Faudrait-il « revenir » sur le « mariage gay » ? Vous ferez comme vous vous voudrez, mais personnellement, je m’en fiche à peu près complètement. Bien sûr, vous ne m’empêcherez jamais de penser qu’un mariage gay est toujours une pitrerie. Mais pas beaucoup plus à vrai dire que n’importe quel autre mariage d’état. En France, les mariages d’état ont été inventés, après la révolution, pour supplanter les mariages religieux. Et les mariages d’état n’ont perduré que parce qu’ils ont été rendus obligatoires pour procéder aux mariages religieux (ce qui, à bien réfléchir, est en fait proprement incroyable), et pour des raisons fiscales. Je juge pour ma part qu’il faut rendre aux mariages gay cette justice : en tant que « cérémonies », ils remettent les mariages d’état à leur juste place, la singerie somme toute assez peu convaincante de ce qui est sacré dans un mariage religieux.
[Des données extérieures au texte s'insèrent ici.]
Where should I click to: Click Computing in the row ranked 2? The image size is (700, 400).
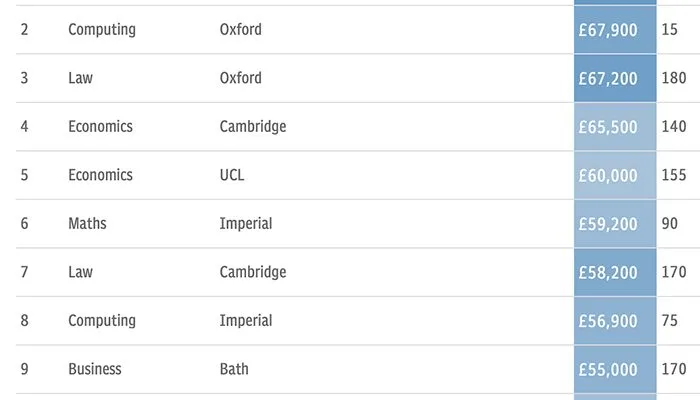click(x=102, y=30)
Laissons à l’état ce qui lui revient, c’est-à-dire la création d’une unité fiscale entre deux contribuables dont il n’a pas à se soucier du sexe ; mais ce qui est sacré dans un mariage, y compris entre personnes athées, ne peut concerner que ces personnes elles-mêmes, et ce à quoi elles croient (ou ne croient pas). Le lobby gay sera-t-il assez puissant pour convaincre Dieu ? Pour Allah, en tous cas, cela paraît bien peu probable…
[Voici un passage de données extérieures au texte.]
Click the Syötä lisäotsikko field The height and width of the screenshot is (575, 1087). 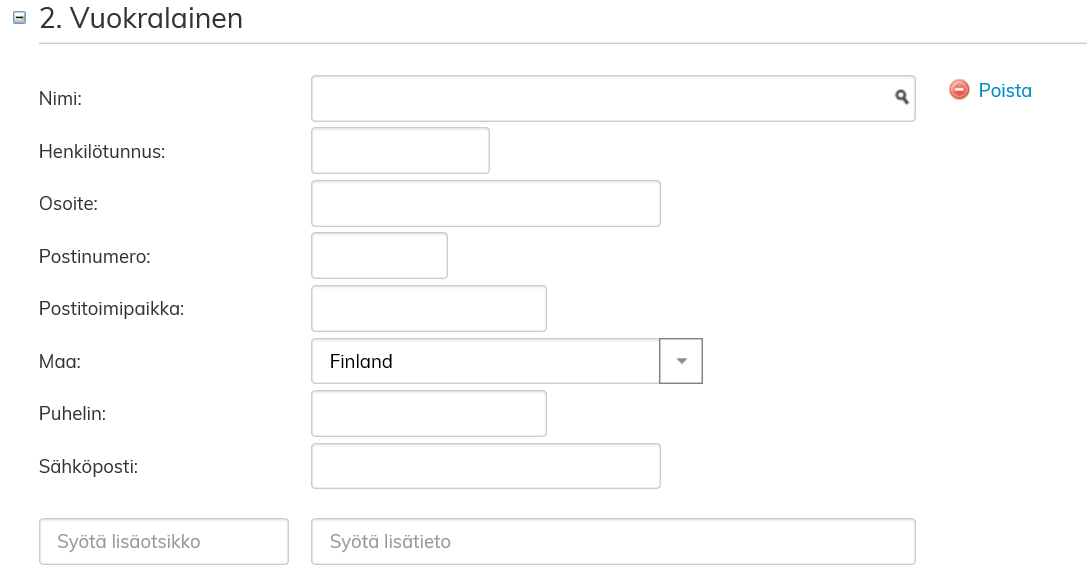coord(164,542)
Et l’on continue de marcher, de s’arrêter, de repartir.

À force de piétiner, il nous semble au loin deviner la ligne d’arrivée. Sur une vaste estrade de foire, les discours se succèdent. Pourquoi ce côté barnum me met-il un peu mal à l’aise ?
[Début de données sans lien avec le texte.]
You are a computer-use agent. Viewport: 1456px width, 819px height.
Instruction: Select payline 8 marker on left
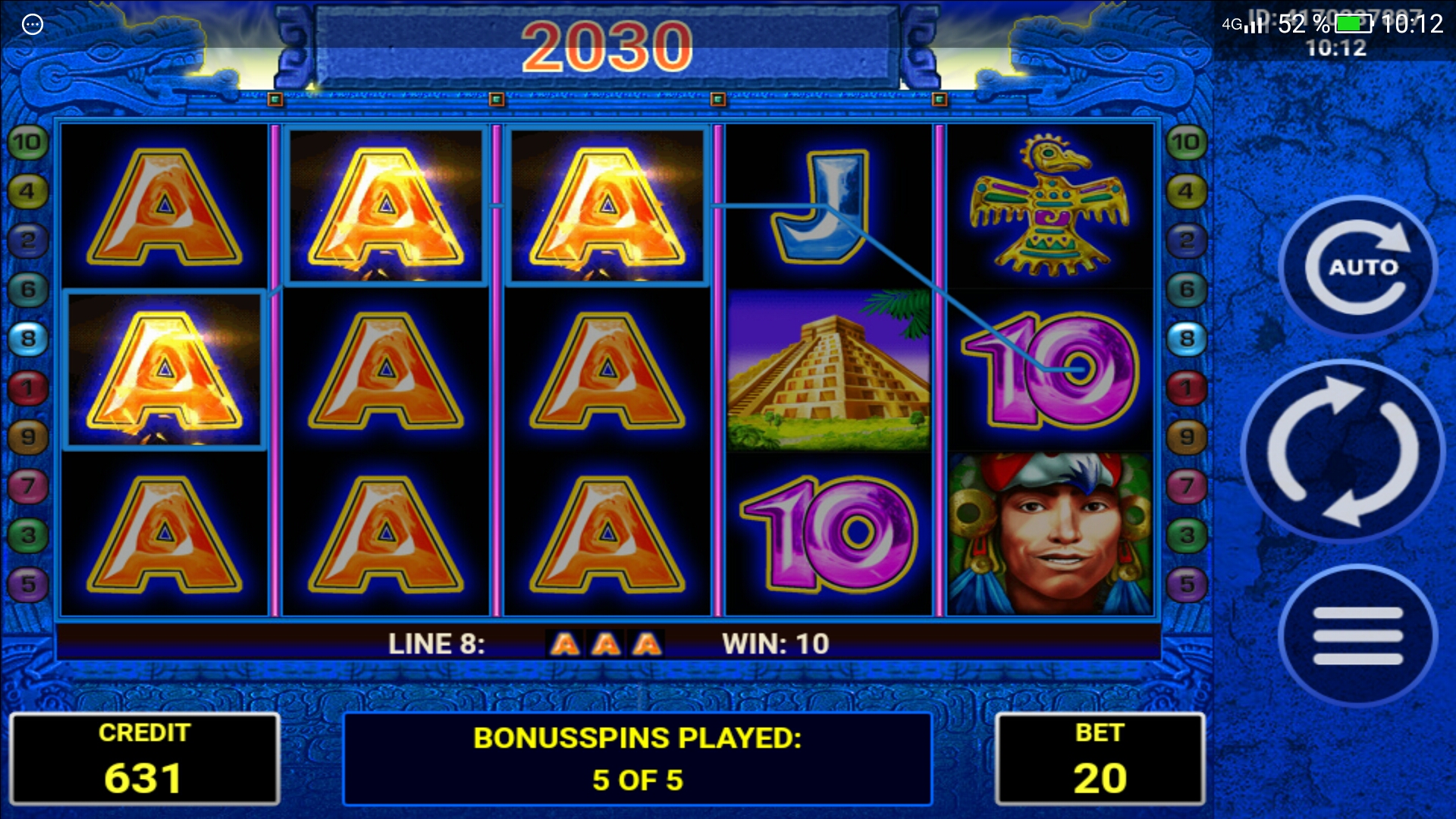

Mais c’est décidé, nous irons quand même jusqu’au bout… Pourquoi ? Encore une fois, d’instinct ! Soudain, je comprends pourquoi j’ai traîné ma carcasse jusqu’ici. Contre, pour une loi ? Sans moi ! Mais encore une fois d’instinct. Le peuple qui marche autour de nous, un peuple d’ordre, de mesure, de valeurs simples et anciennes, de valeurs sûres. Un peuple avec lequel il est encore possible d’espérer, de construire, de défendre. Un peuple dont on devine qu’il est comme nous, excédé de cette chienlit qui veut nous étouffer tous, l’école à la dérive, la justice du mur, l’économie épuisée d’entretenir nos princes et leurs alliés, lesquels n’ont pas commencé de seulement envisager de rien réduire de leur insolente opulence ; et le mépris fonctionnaire, et l’envahissement (nié) de notre territoire, et les zones de non-droit, l’insécurité des « zones de droit », insécurité dont on nous serine qu’elle est seulement virtuelle ; et les syndicats protégés qui ne représentent qu’eux-mêmes, mais qui jour après jour, inexorables, continuent de ruiner et de décourager nos entrepreneurs ; et les bavardeux des médias, goinfrés d’avantages fiscaux, déversant en continu leurs insanités courtisanes ; et le hold-up fiscal organisé contre les automobilistes ; et l’enfer réglementaire de notre quotidien, augmenté chaque jour, chaque heure, de sa ration de nouveaux règlements, décrets, ordonnances ; et les conditions toujours plus misérables faites à nos chômeurs, nos jeunes, nos retraités, nos familles ; … soudain, la ligne est franchie : je fais désormais partie des 430 000[1] marcheurs zombies que les compteurs officiels de l’état n’ont pas vus ce dimanche 5 octobre 2014 à Paris.